A quem interessa Lula fora do jogo eleitoral em 2018? A muita gente, mas com certeza absoluta a amplos setores da própria esquerda. O aparente paradoxo é somente isto, aparência e nada mais. E não é assim apenas a partir dos fatos recentes, com a condenação em segunda instância, habeas corpus rejeitado pelo STF e prisão decretada pelo juiz paladino Sergio Moro. A coisa vem lá de longe.

 

Quando falo na esquerda que comemora, em silêncio, a tacada mortal no velho Lula, incluo medalhões (e medalhinhas) do próprio barco do PT. É entendimento comum que o gigantismo político do ex-presidente, ao longo das décadas, barrou a ascensão de novas lideranças capazes de atrair a atenção e os votos do eleitor.
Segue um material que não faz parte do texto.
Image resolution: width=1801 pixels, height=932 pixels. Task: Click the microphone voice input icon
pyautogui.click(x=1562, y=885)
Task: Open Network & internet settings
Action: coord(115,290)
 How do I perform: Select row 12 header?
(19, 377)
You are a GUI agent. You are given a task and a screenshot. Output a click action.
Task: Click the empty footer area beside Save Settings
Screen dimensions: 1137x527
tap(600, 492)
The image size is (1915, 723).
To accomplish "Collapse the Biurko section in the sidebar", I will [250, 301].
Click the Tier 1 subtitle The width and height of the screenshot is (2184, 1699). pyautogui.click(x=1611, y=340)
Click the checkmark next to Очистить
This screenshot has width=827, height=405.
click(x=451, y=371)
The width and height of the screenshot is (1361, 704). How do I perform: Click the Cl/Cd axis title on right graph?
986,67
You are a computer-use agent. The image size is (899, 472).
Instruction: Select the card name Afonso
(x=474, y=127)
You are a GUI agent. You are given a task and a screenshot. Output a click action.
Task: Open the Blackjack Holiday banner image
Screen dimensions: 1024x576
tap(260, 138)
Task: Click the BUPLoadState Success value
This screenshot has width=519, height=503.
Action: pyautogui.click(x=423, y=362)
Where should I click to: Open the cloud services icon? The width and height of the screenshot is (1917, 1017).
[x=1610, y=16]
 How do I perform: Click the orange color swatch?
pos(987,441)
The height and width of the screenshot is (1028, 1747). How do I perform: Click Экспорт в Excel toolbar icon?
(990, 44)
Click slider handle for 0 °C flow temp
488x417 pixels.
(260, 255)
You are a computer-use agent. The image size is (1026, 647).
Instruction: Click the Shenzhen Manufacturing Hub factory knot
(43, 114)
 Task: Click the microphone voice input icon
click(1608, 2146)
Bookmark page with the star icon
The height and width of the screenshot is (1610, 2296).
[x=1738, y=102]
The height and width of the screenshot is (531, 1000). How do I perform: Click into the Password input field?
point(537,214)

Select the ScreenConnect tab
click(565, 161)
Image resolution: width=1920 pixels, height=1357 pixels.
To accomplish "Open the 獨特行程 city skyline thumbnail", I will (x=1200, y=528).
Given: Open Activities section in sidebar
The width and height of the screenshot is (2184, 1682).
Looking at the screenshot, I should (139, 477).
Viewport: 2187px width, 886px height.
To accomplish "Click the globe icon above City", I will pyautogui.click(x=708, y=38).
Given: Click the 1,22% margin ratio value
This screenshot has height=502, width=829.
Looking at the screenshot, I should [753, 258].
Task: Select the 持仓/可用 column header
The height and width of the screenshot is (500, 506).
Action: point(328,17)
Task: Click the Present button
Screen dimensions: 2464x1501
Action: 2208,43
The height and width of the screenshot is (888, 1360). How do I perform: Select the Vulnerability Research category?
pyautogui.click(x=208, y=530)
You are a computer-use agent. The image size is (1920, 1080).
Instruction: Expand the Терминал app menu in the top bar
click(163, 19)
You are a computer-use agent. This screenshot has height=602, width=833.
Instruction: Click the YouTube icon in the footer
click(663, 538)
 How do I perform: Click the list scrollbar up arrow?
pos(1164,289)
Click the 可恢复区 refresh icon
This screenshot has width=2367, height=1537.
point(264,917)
Em todo esse tempo, ou era com ele... Ou era com ele também.

 

De caso pensado ou involuntariamente, Lula sabotou alternativas em sua própria casa. De Eduardo Suplicy a José Dirceu; de Olívio Dutra a Tarso Genro; de Luiza Erundina a Chico Alencar; de Marta Suplicy a Patrus Ananias – ninguém chegou nem perto do protagonismo exercido pela estrela maior da legenda. Cito esses nomes de memória, mas na lista cabe muito mais gente.

 

A multidão de companheiros que jamais conseguiu se impor ao menos para dividir com Lula a força petista explica Dilma Rousseff. Contrariando todo mundo ao seu redor, até os “históricos” do partido, ele inventou, na eleição de 2010, uma candidata sem qualquer ligação maior com o petismo. Dilma sempre militou no PDT. Trocara de legenda havia pouco tempo e, mesmo assim, foi imposta.

 

Essa realidade incomoda os filiados desde sempre, mas nenhuma voz desafiou o comando onipresente de Lula. Nos últimos anos o quadro no PT apenas se agravou. Prova definitiva é o cenário desolador de agora, em que a legenda vive seu momento mais dramático. Sem Lula nas urnas, Fernando Haddad e Jaques Wagner soam como possibilidades remotas, prontos para a derrota.

 

Para além do PT, demais siglas de esquerda não confessam, mas Lula banido da eleição marcada para daqui a seis meses não deixa de ser oportunidade ao crescimento de algum nome dessas forças. Não há dúvidas de que Rede, PSOL, PC do B, PSB e PDT lamentam o calvário lulista – mas isso não passa de discurso. Em particular, veem no drama uma porta que se abre.

 

Em termos de pré-candidatos, ninguém mais que Ciro Gomes, o coronelzinho do Ceará, está mais afoito com o cenário pós-Lula. Não por acaso, finge descaradamente que está arrasado com o “amigo” a caminho da prisão. Nada mais falso. A cada palestra que proferiu nos últimos quatro anos, Ciro cansou de chamar Lula de ladrão. Em suas piruetas, não poupou nem a família do ex-presidente.

 

Mas agora ele aparece se derramando em lágrimas pela iminente prisão do petista. Claro! O sonho dourado de Ciro é ser candidato em aliança com o PT, que assim deixaria de apresentar um nome próprio, para apoiá-lo. Ele avalia que tem muito mais chance de herdar os votos de Lula, bem mais que qualquer outro petista. Com essa ideia na cabeça, é capaz de beijar os pés de Lula e do PT.

 

Ao falar sobre a prisão do ex-presidente, Ciro disse estar “muito triste”, e cobrou cadeia também para os “corruptos do PSDB e da direita”. Repito: é um descarado se oferecendo como candidato ao PT. Vai repetir esse discurso todo santo dia, na esperança de convencer Lula a indicá-lo para a eleição. A propósito, esse guerrilheiro revolucionário nasceu no berço do PDS, nada menos que a velha Arena, o partido oficial dos brucutus da ditadura. Como se vê, Ciro é tudo, até progressista na veia.